GNOME desktop manager was equipped with a new feature which allowed remote users to create graphical sessions on the system by configuring the system daemon.
This daemon runs as a dedicated “gnome-remote-desktop” and also provides a D-bus interface on the D-bus system bus.
These features have been introduced in GNOME remote desktop version 46 along with several other system services.
However, some of the new system services were discovered with some critical security issues in which one of them was associated with System credentials leak and Local Private Key Leak.
Technical Analysis – CVE-2024-5148
Local Private Key Leak
According to the reports shared with Cyber Security News, the Local private key leak exists due to the fact that the system daemon keeps public SSL certificates and respective private keys in /var/lib/gnome-remote-desktop/.local/share/gnome-remote-desktop/certificates location.

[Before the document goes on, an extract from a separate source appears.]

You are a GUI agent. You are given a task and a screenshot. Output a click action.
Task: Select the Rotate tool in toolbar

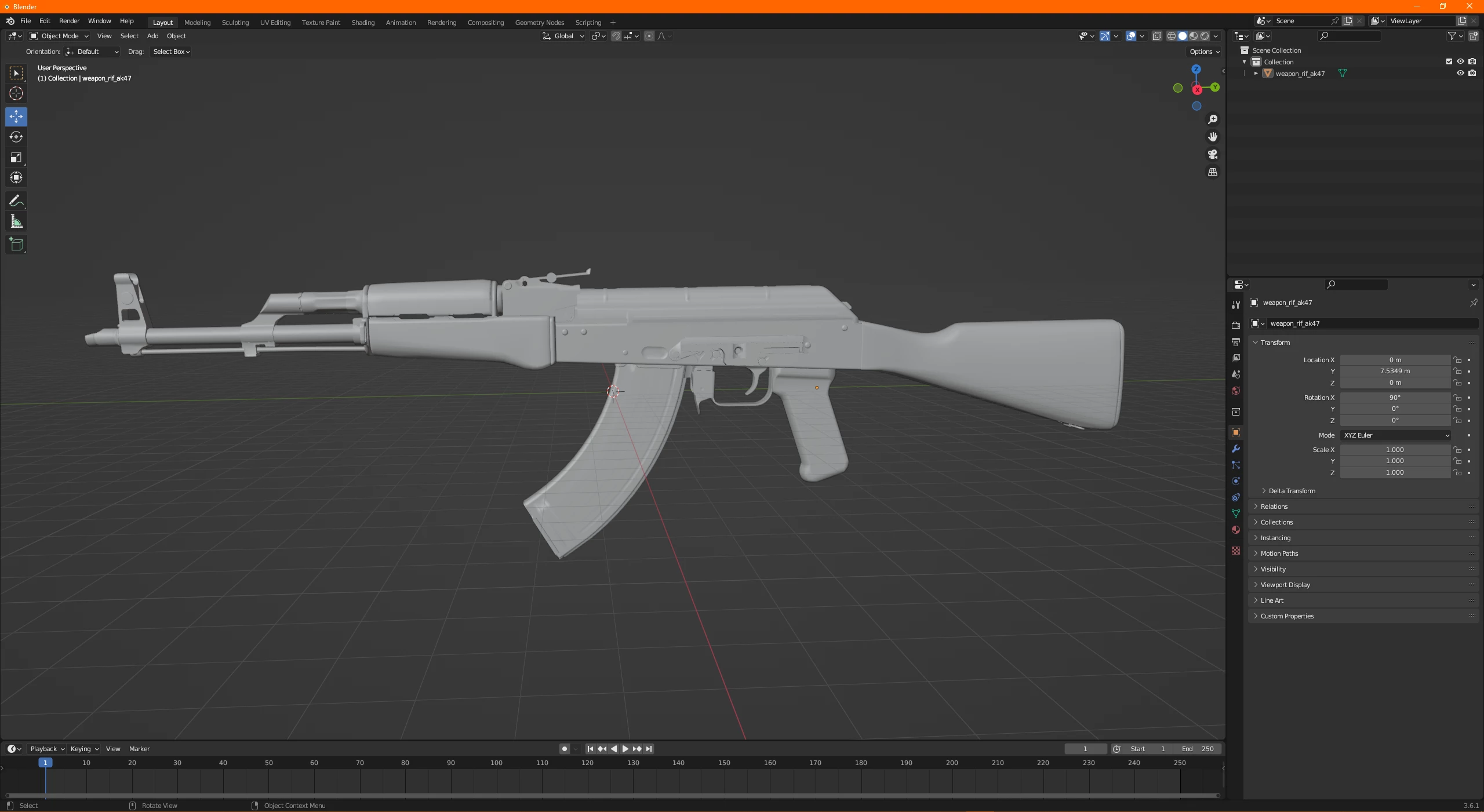(16, 137)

The access to this directory is also restricted to and can only be accessed by the service user “gnome-remote-desktop”, mode 0700. However, any local user can intercept the private SSL key via “org.gnome.RemoteDesktop.Rdp.Handover” D-Bus interface.
Additionally, the private key is also returned from the StartHandover D-Bus function that can also be intercepted.
If a remote desktop client connects to the system daemon, the time window is too long which can be utilized by an attacker to call this method on the created session object.
This leads to an unauthenticated access to the D-bus interface which allows a threat actor to connect to the system daemon without any authentication or required.
Nevertheless, for escalating this vulnerability into a denial of service condition which requires valid RDP credentials.
System Credentials Leak
If any RDP connection uses shared system credentials, a threat actor with low privileges can gain these credentials in cleartext similar to the previous interception method and call an unauthenticated D-Bus method “GetSystemCredentials()” of the handover interface.
Further, these system credentials can also be used by a threat actor to connect to the GDM via RDP.
However, it does not directly grant a session for a threat actor as there is an authentication present in the display manager that must be performed.
In case if there is an automatic login configured, then the authentication is a piece of cake for the threat actor.
These vulnerabilities have been fixed in the latest release of GNOME remote desktop.